肺がんの初期症状と予防法

  I. 肺がんになりやすい人
  1.40歳以上.特に喫煙歴のある50〜70歳の中高年者。
  2.工業・鉱業従事者.放射性物質への長期暴露者.腫瘍の家族歴のある人。
  II. 肺がんの徴候
  咳:肺がん患者の約2/3がこの症状を持っています。軽い乾いた咳から.痰の量が変化する激しい咳まであります。慢性の咳が長期間続いている患者さんは.咳の頻度や刺激性の乾いた咳の出現など.咳の性質が変化したら肺癌に注意する必要があります。
  喀血:肺がん患者の約半数に見られる症状で.40歳以上の喫煙男性に痰に血が混じる.血や小さな血の塊が出たら.肺がんの可能性がかなり高く.肺がんの初期症状の一つでもある。
  胸痛:数分から数時間続く.断続的な非激痛の鈍痛やドリル状の痛み。がんが胸膜に浸潤している場合は.より強い痛みが持続し.固定化されます。
  発熱がある。45歳以上の男性喫煙者で慢性炎症性肺の発熱があり.治療が不十分な場合は特に肺癌の可能性を警戒する必要があります。
  乳鉢と乳棒の指 杵指とも呼ばれ.指と足の第一関節が肥大し.爪が突出して曲がるのが特徴で.しばしば痛みを伴います。海外の報告では.肺がんの21%が初期に杵指を伴い.肺がん手術後にそのほとんどが消失するとされています。
  関節炎です。杵築指と併発することが多い。関節炎の症状は.肘.膝.手首.足首.中手関節の焼けるような痛み.運動障害.浮腫.脛骨骨棘.腓骨骨棘などです。肺がんの手術後に痛みが消えることもある。
  男性女性乳房。男性の乳房が片側だけ.あるいは両側とも女性として肥大することを指します。日本の学者であるApeiなどが267例の肺がんを調査したところ.7.5%に男性女性乳房があり.見落とされやすく.単なる乳房肥大と誤診され手術で切除されることさえあるそうです。
  多発性末梢筋炎:約85%は肺がんの典型的な症状の前に現れ.悪化すると進行性の末梢筋力低下.食欲不振.歩行困難.寝起き困難などの症状が現れる。
  肺がんを早期に発見する方法があります。
  1.高リスク者を肺がん検診の重点群に挙げ.半年から1年に1回検診を受けること。

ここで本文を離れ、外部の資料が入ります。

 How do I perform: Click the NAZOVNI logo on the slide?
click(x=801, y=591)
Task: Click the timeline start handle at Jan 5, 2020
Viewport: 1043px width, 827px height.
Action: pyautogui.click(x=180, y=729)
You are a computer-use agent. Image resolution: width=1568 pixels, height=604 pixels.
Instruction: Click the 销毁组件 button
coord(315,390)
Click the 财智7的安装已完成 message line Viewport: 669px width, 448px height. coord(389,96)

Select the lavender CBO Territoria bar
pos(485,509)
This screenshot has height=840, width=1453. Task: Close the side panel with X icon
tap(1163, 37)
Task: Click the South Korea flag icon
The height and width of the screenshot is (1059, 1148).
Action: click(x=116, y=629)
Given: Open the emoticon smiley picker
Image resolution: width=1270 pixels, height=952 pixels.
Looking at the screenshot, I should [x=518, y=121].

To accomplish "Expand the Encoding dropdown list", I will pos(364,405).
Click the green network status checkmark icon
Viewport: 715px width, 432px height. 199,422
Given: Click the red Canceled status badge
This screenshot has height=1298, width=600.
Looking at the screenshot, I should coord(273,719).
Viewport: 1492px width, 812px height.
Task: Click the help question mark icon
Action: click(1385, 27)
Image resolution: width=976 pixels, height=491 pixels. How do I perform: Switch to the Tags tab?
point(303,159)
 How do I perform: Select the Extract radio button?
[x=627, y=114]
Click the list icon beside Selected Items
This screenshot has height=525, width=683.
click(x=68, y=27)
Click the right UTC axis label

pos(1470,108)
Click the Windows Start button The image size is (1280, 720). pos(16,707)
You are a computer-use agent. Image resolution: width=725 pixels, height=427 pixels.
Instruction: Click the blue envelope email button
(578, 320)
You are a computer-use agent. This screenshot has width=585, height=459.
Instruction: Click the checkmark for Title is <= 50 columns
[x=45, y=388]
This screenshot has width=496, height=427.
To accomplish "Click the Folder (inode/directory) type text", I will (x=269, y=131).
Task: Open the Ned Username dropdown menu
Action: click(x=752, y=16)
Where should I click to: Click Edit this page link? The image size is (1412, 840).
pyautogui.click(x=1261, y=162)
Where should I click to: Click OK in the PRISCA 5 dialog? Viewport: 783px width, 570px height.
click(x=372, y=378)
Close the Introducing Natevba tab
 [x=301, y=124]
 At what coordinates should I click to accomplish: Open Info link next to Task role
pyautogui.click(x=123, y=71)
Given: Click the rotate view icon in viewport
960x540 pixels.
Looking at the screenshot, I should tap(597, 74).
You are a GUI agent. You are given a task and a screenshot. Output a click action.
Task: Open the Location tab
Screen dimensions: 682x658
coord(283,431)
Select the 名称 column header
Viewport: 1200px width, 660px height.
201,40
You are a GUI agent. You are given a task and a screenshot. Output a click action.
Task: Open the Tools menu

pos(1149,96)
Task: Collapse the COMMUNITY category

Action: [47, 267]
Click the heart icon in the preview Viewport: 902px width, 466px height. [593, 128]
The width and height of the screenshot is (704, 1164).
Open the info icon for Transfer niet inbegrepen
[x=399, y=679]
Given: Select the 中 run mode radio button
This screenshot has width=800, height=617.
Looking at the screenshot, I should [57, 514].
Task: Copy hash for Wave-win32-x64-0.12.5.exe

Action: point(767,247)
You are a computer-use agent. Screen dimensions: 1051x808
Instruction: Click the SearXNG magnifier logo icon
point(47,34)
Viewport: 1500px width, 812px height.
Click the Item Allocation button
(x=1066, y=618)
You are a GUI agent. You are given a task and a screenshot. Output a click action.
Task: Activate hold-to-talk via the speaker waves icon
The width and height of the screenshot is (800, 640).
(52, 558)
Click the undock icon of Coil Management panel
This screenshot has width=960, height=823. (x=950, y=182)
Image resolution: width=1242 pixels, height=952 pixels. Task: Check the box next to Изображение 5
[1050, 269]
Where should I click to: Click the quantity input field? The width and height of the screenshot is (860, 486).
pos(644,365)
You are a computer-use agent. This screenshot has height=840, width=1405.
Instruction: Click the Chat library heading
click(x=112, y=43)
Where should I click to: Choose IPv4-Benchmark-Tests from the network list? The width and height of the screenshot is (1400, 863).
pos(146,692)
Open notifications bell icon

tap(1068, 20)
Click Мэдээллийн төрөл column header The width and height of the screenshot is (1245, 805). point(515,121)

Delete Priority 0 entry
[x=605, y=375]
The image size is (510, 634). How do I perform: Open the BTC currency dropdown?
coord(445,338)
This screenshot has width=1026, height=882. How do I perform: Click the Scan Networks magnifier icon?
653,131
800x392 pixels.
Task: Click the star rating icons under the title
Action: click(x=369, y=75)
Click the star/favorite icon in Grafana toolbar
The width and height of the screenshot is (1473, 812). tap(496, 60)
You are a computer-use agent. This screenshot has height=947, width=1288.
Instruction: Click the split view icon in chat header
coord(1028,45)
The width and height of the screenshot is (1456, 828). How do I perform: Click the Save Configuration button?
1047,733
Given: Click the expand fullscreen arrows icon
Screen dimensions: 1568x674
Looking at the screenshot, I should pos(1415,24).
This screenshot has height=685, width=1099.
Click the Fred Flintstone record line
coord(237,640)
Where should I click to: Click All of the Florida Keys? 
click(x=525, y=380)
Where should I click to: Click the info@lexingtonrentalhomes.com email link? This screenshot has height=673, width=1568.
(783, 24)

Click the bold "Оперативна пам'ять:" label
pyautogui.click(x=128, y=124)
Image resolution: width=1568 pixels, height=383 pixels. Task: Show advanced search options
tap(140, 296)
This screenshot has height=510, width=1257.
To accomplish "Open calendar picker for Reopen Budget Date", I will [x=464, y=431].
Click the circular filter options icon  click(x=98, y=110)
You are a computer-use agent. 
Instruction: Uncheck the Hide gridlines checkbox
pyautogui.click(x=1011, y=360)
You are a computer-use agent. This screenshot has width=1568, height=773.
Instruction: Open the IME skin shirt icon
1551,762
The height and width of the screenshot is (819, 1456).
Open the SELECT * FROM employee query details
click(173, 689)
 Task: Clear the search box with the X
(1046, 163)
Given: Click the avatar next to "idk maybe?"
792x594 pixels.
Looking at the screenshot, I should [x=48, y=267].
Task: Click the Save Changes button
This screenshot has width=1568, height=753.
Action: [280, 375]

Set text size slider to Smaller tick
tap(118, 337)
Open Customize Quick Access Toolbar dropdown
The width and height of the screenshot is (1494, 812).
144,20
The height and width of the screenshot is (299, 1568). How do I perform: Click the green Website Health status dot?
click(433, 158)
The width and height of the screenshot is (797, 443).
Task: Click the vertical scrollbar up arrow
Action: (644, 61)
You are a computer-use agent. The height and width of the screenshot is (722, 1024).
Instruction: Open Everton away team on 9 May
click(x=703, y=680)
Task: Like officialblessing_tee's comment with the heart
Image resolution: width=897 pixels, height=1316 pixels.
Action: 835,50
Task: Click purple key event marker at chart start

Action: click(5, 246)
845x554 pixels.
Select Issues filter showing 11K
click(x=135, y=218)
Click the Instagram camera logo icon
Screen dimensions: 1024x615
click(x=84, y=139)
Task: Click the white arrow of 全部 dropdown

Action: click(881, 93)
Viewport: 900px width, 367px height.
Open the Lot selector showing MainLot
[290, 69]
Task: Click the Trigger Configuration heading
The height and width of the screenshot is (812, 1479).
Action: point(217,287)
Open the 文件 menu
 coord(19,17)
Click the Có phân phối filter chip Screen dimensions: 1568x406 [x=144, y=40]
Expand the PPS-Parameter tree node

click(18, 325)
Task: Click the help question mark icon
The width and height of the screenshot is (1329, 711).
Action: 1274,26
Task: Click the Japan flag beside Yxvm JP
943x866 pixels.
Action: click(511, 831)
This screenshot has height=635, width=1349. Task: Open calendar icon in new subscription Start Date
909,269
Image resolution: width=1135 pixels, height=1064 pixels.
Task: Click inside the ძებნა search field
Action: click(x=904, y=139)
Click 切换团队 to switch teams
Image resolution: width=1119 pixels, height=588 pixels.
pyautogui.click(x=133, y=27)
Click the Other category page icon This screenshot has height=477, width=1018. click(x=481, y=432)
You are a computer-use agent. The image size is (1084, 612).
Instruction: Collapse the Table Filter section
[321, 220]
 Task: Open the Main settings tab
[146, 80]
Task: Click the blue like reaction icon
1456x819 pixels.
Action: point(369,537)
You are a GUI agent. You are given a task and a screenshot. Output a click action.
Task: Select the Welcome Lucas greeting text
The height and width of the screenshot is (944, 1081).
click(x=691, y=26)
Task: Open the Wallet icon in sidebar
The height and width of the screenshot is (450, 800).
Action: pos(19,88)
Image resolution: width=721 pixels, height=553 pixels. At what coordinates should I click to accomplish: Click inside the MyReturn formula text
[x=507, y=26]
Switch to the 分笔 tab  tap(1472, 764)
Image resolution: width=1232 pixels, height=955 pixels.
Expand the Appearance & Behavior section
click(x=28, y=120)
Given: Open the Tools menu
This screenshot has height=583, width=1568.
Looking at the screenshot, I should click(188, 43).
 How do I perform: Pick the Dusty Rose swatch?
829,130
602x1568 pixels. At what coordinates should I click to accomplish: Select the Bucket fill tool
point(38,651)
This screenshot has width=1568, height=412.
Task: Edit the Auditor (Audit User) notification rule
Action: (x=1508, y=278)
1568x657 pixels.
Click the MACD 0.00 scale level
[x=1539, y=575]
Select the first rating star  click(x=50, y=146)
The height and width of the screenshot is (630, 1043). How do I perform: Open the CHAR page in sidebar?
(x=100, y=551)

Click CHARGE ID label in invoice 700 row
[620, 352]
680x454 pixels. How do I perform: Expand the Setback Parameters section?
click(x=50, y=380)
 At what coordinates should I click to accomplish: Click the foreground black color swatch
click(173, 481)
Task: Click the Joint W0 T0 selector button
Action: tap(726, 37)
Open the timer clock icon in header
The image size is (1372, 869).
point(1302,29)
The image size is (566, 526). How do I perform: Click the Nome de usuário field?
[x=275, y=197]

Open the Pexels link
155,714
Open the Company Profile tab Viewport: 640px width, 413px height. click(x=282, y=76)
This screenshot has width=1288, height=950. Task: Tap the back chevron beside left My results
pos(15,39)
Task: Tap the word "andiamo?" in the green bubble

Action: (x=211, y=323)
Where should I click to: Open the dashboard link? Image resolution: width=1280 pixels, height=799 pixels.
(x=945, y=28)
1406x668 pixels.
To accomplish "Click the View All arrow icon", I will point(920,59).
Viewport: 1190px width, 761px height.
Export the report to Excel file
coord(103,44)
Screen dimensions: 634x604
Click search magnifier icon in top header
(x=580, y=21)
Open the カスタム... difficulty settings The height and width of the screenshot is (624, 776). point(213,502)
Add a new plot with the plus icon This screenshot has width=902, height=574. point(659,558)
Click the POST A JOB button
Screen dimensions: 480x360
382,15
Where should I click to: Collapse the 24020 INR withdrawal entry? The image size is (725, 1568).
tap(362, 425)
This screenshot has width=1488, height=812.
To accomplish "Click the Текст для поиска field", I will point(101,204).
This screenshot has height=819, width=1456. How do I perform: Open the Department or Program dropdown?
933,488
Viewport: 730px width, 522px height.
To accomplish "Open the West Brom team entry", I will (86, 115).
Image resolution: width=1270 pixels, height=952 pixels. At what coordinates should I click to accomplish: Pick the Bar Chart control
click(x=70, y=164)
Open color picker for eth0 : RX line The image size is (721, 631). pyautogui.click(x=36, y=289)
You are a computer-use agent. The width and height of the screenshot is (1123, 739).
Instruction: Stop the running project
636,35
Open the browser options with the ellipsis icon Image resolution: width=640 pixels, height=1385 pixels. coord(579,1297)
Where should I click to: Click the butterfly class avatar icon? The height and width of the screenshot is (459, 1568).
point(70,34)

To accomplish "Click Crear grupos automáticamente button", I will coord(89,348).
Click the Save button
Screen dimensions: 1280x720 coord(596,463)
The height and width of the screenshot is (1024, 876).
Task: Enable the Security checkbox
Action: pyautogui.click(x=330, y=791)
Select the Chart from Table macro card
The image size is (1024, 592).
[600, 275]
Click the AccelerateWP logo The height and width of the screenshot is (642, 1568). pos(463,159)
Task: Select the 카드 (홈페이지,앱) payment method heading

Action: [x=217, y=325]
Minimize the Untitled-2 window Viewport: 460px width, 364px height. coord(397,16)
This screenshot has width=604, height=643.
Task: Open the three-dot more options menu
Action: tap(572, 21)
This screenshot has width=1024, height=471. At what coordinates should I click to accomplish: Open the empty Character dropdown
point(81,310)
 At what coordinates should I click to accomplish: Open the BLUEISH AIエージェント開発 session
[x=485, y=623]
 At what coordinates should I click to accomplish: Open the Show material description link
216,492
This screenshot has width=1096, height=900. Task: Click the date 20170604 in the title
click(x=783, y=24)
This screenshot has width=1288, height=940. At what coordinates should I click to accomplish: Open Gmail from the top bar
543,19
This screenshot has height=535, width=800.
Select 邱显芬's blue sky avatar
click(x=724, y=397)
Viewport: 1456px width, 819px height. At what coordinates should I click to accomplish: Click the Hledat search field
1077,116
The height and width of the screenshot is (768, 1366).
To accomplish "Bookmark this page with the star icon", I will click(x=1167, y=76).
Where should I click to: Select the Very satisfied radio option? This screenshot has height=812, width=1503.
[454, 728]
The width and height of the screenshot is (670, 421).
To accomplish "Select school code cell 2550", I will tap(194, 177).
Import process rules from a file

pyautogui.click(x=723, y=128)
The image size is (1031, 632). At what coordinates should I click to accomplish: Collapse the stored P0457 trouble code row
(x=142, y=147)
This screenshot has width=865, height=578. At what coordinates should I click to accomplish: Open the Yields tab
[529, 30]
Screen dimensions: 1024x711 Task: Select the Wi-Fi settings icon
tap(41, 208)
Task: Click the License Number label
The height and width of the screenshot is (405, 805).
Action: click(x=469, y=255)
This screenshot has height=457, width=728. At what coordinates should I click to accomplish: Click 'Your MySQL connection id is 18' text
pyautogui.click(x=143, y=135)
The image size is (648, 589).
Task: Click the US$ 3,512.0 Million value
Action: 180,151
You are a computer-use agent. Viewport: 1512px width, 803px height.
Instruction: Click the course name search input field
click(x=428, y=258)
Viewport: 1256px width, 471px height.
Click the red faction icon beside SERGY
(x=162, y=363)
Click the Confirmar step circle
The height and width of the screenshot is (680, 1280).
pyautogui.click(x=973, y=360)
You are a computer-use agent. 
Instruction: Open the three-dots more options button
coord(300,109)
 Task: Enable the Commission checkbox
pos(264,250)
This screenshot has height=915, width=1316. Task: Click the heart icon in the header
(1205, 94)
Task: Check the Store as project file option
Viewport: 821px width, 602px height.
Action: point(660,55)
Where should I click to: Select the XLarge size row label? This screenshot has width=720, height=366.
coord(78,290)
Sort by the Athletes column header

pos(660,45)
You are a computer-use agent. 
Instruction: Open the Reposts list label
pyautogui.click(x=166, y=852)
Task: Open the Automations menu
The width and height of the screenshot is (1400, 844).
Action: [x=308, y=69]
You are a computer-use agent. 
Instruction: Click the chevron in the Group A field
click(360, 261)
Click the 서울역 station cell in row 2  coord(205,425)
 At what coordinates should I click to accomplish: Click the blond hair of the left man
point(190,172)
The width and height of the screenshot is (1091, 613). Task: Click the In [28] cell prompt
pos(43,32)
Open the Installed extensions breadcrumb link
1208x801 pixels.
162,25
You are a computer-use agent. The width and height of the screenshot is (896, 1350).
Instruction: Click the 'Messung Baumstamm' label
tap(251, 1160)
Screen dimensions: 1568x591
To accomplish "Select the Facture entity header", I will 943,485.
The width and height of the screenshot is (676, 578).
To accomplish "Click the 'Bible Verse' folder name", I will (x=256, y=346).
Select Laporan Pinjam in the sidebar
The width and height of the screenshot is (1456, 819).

  2. 2.中高年者.特に喫煙習慣のある人は.上記のような疑わしい症状があれば.すぐに病院に行って胸部X線検査やCT検査を受けること。なお.肺がん患者の約15%は.初期には全く症状がないそうです。したがって.中高年者が年に一度.胸部X線検査を受けることは.肺癌の早期発見のために積極的な意義があります。
  4. 肺がんを引き起こしやすい不利な要因
  1. 喫煙。タバコや煙には3,000種類以上の化学物質が含まれています。その中には.発がん性物質が40種類以上.がん誘発物質が10種類以上含まれています。喫煙量が多いほど.時間が長いほど肺がんのリスクが高く.国内の研究では.喫煙指数(1日あたりのタバコの本数に喫煙年数をかけたもの)が400以上.つまり1日あたり20本以上の人は.45歳以上の肺がんの高リスク群とされています。
  職業的な要因 疫学的.病因論的.実験的に発がん性が確認されているもの:無機ヒ素.アスベスト.クロム.ニッケル.コールタール.ジクロロメチルエーテル.クロロメチルエーテル.塩化エチレンなど。職業環境と煙の中で上記の発がん性物質にさらされた人は.肺がんのリスクをさらに高めることになる。
  3.大気汚染 工業の発展に伴い.多くの発がん性物質が大気をますます深刻に汚染している。室内の換気が悪い状態で暖房や調理をするために石炭を燃やすと.室内の空気汚染が起こり.調理ガスや室内の煤煙が女性の肺がんの危険因子のひとつになる可能性があります。肺がん発生率の都市と農村の差も.大気汚染が肺がんの発生に関係していることを示唆している。
  4.電離放射線。放射線環境下でラドンおよびその娘に暴露された鉱山労働者は.肺がんのリスクが増加する。
  5.その他の危険因子:結核などの肺疾患の既往がある。
  V. 警告
  肺がんは.がんの発生率と死亡率で世界第1位を占め.中国は肺がん発生率で世界第1位である。
  男性の肺がん罹患率は女性より高いが.近年は特に女性の罹患率が急上昇し.男女の罹患率比が徐々に狭まっている(約2:1)。
  中国の腫瘍学者は.今後20~30年の間に肺がんの発生率は急上昇し続け.近い将来.中国で最も発生率・死亡率の高い悪性腫瘍になると予測しています。
  皆さんも肺を大切にしてください。